He walked in AS I was cumming. Now even my father knows I'm a squirter.
Hey, I can't get ahold of Tommy. Let him know his ex-girlfriend is pregnant.
I now have an ENTIRE drawer of unused disposable silverware from Boston Market... and you guys said I needed to "buy" kitchen stuff
He fell asleep and they duct taped him to the floor. He's pissed.
New York to be Host to America’s Biggest Singles Event
I just had a flashback of 4:30am: me hugging the toilet bowl and you handing me a jar of pickles to open. There is something seriously wrong with us.
the cop didnt laugh with me when he patted me down and pulled out my flask.
i'm not entirely sure that 'not getting kicked out of the bar until it got dark' really classifies as 'doing better'
I have an excuse to be a whore in Mexico. I'm conducting an experiment to see if small dicks are caused by the poor drinking water.

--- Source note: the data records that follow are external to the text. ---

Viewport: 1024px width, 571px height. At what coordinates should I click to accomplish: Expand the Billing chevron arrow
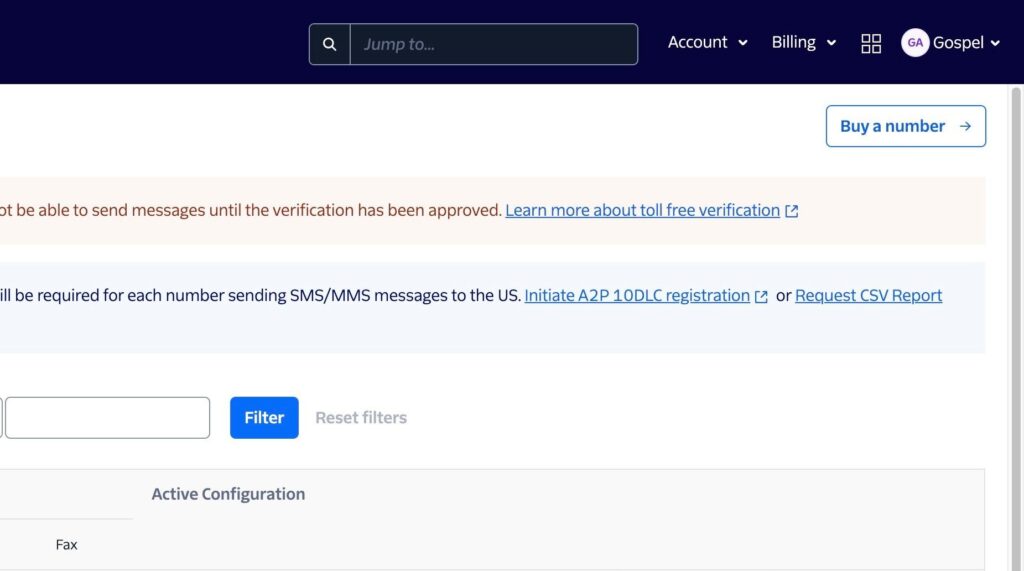(831, 43)
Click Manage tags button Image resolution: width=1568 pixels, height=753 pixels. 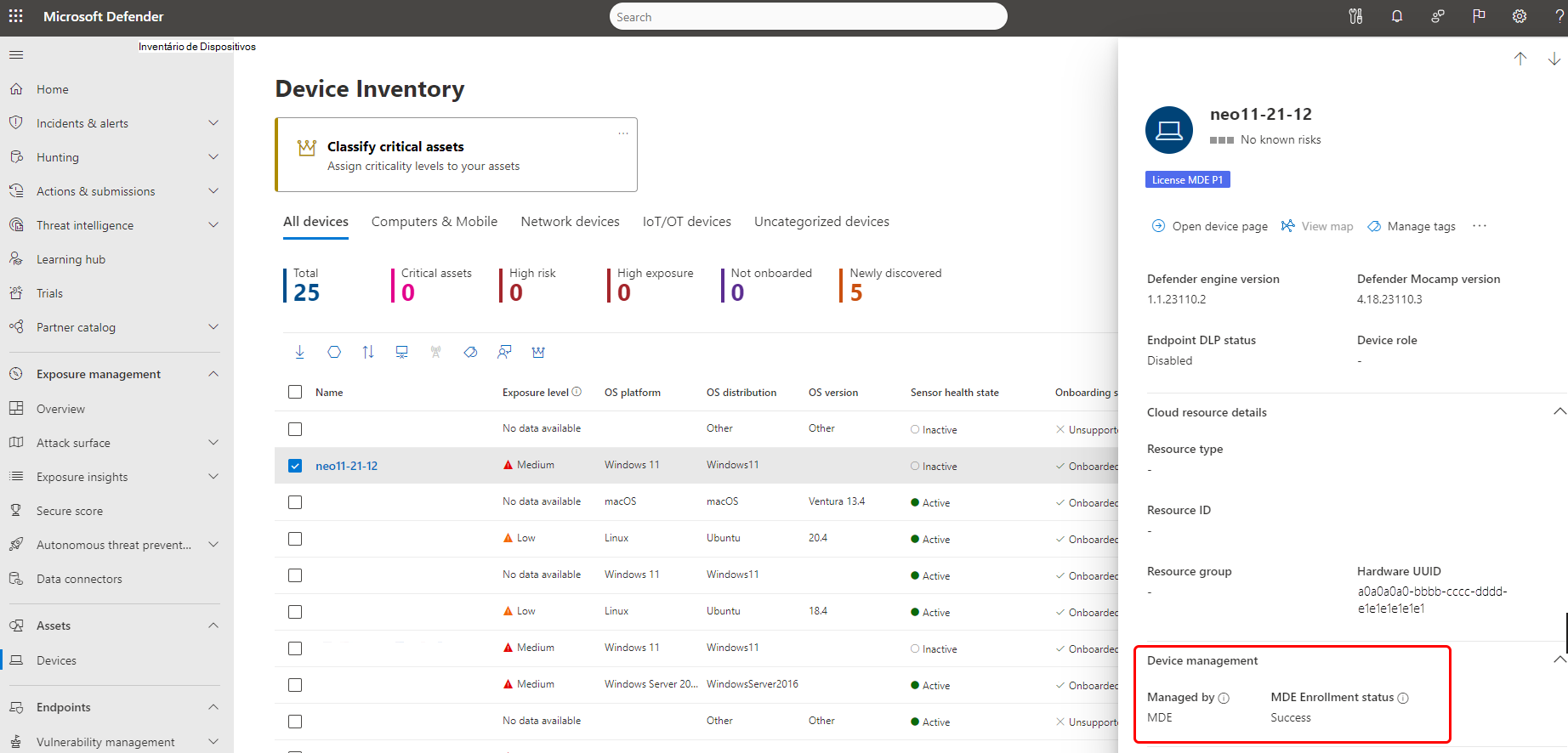[x=1412, y=226]
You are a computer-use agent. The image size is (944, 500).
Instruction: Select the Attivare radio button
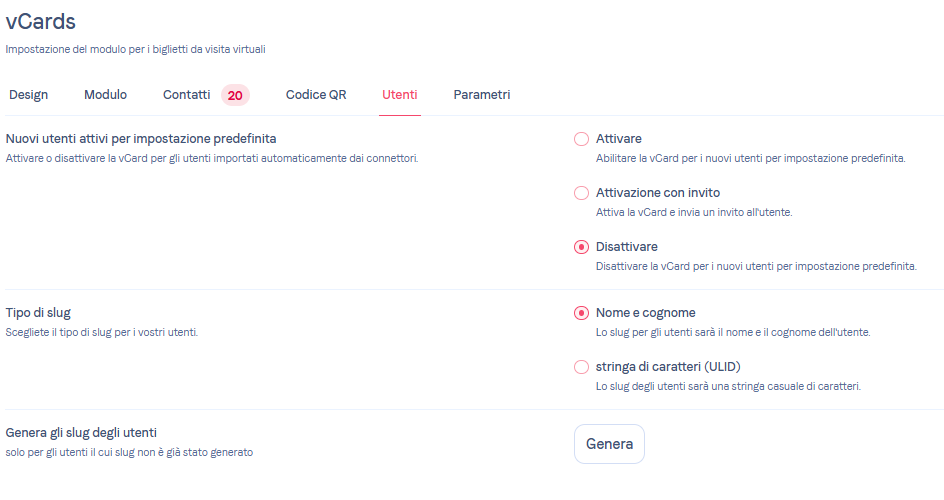click(x=581, y=139)
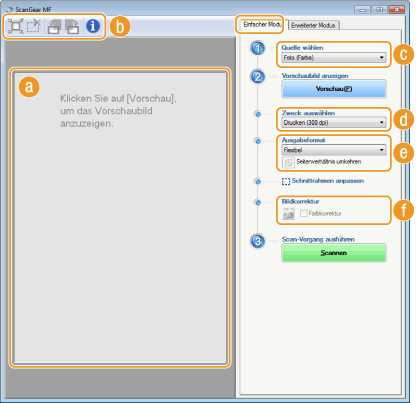Screen dimensions: 418x403
Task: Switch to the Erweiterter Modus tab
Action: click(313, 25)
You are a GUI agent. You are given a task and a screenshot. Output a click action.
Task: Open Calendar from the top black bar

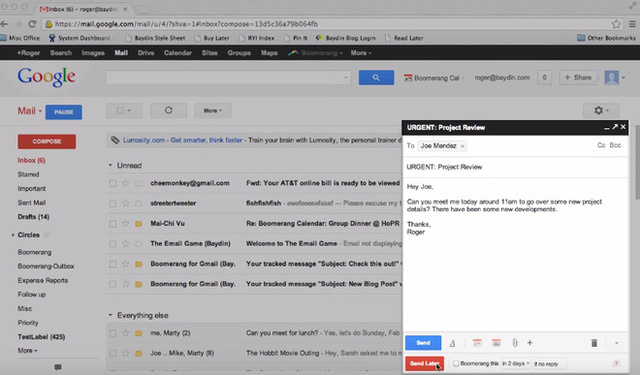[178, 53]
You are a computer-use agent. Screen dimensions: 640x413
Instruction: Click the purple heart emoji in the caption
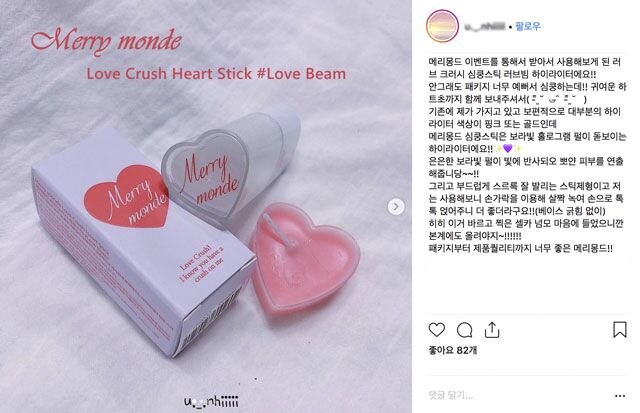pyautogui.click(x=507, y=148)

like he said he was barking at you while cumming in your face
Kylie Jenner Wasn’t in the Kardashian X-Mas Cards & the Internet is Losing it
Playing basket ball at the park with random people that showed up at 1am. the division of teams is based on what drugs people are on
So I fucked him. Then I MC Hammer'd to the bathroom, where I did the robot in celebration of my accomplishment. And then I spent 10 mins fixing my toilet. But YOLO.
It feels like the devil is humping my brain with his razor sharp erection.
If I send Ben a tit pic but I do it while wearing a Tom Brady mask is that funny or creepy
It's my day off, I'm going to Target to check out Moms in yoga pants
You thought the flashing lights were strobe lights when they were loading you into the ambulance. You asked the EMT if he had any X.